Re: Atheistic Science Teaching:TE is an oxymoron

Bill Hamilton (hamilton@predator.cs.gmr.com)
Thu, 1 Aug 1996 14:38:55 -0400

Neal K. Roys posted the following excerpt from the National Association of
Biology teachers(thanks, Neal):

>==============================================================
>National Association of Biology Teachers (NABT)
>
>STATEMENT ON TEACHING EVOLUTION
>
>[Adopted by the Board of Directors, March 15, 1995.]
>
>The National Association of Biology Teachers, an
>organization of science teachers, endorses the following tenets
>of science, evolution and biology education:
>
>The diversity of life on earth is the outcome of evolution: an
>*unsupervised*, *impersonal*, unpredictable and natural process of
>temporal descent with genetic modification that is affected by
>natural selection, chance, historical contingencies and changing
>environments.

When we see a definition like this, we don't necessarily have to accept it
as authoritative. One of my pet peeves with some creationists is that they
quote definitions like this as though they have some authority. Then the
supposed authority of that definition becomes part of the basis of their
attack on evolution.

The alternative is to look at the definition, expose its flaws, and work
toward a better definition. The obvious flaw in this definition is the use
of "unsupervised". It is not within the competence of science alone to
determine whether a natural process is supernaturally supervised. Since
these people are teaching our children, we need to set them straight.

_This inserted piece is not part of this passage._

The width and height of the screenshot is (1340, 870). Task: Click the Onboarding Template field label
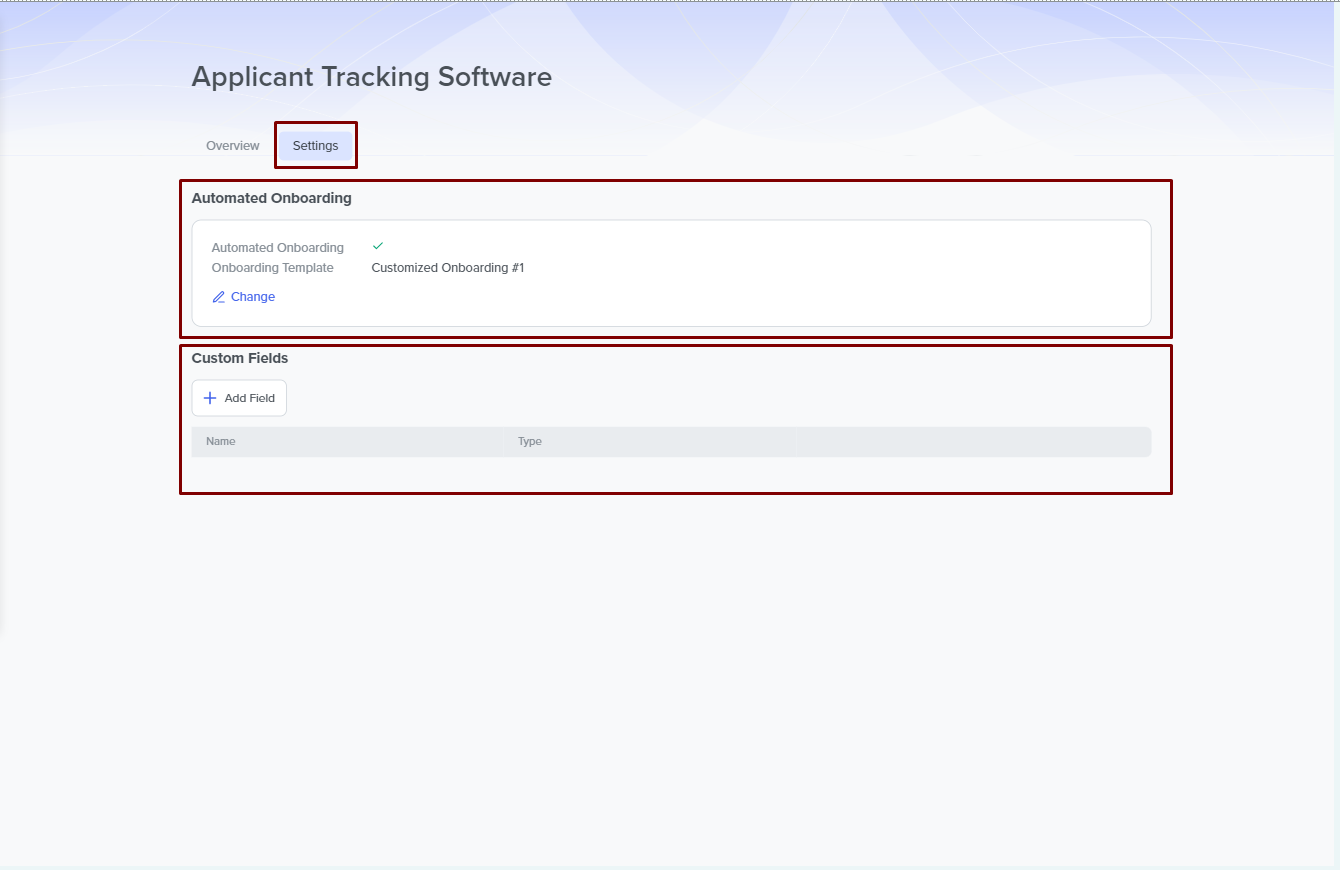[x=272, y=268]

The use of "impersonal" doesn't particularly bother me, because _processes_
happen to be impersonal. People are personal. God is personal. Processes
aren't.

It seems to me that if we insist that scientists constrain their
pronouncements (the ones labelled as science anyway) to valid scientific
conclusions, that the most they can say about the issue of supervision is
that they _cannot establish_ by scientific means whether the process of
evolution is supervised or not. That is not the same as saying evolution
is unsupervised. There's a world of difference.